_Source material_:
= Beginning of Section =

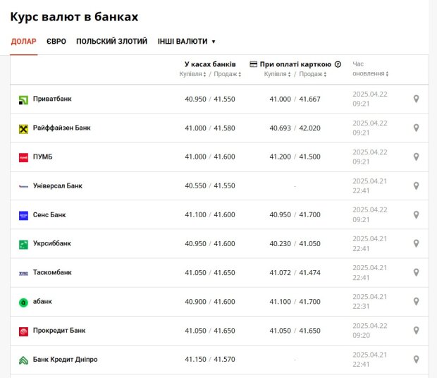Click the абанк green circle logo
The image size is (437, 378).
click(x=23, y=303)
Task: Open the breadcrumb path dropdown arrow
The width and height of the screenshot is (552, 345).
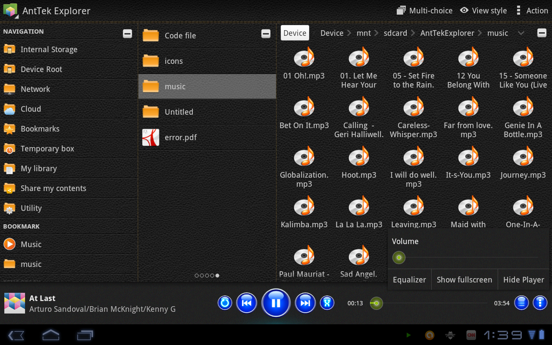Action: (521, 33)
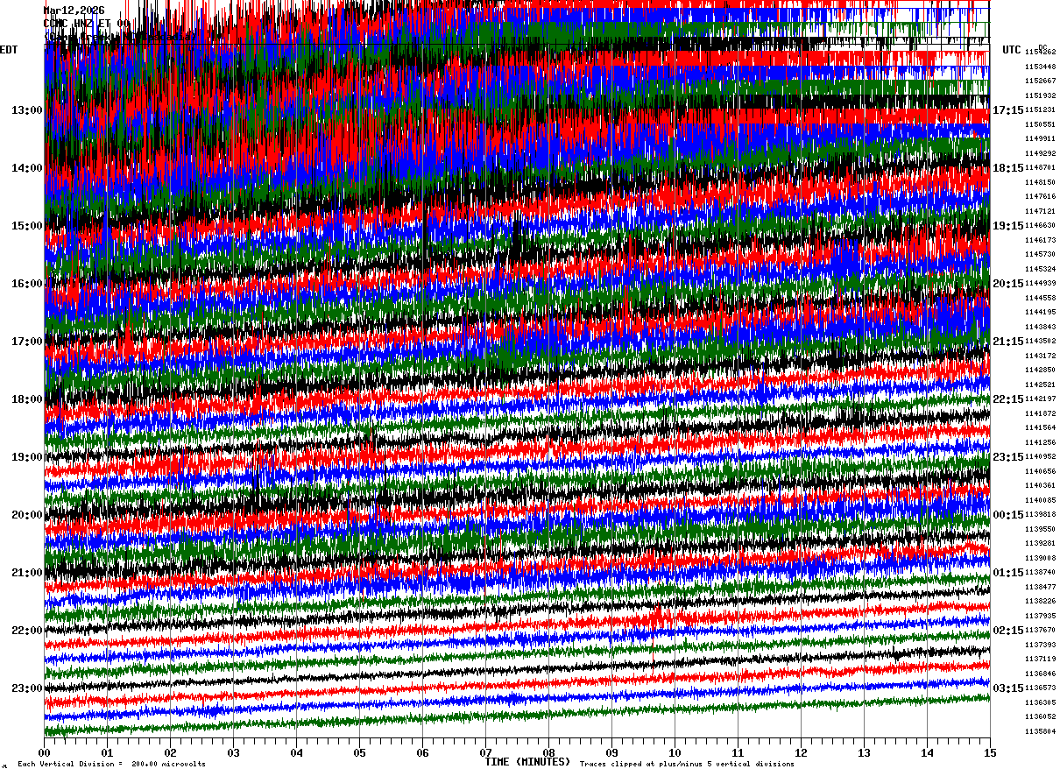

= End of Section =

_Activity_: Exactly the lines from the one with "The width and" through the end of the entries above must be written out, and no pictures may be included.

_Written solution_:
The width and height of the screenshot is (552, 345).
Action: (521, 33)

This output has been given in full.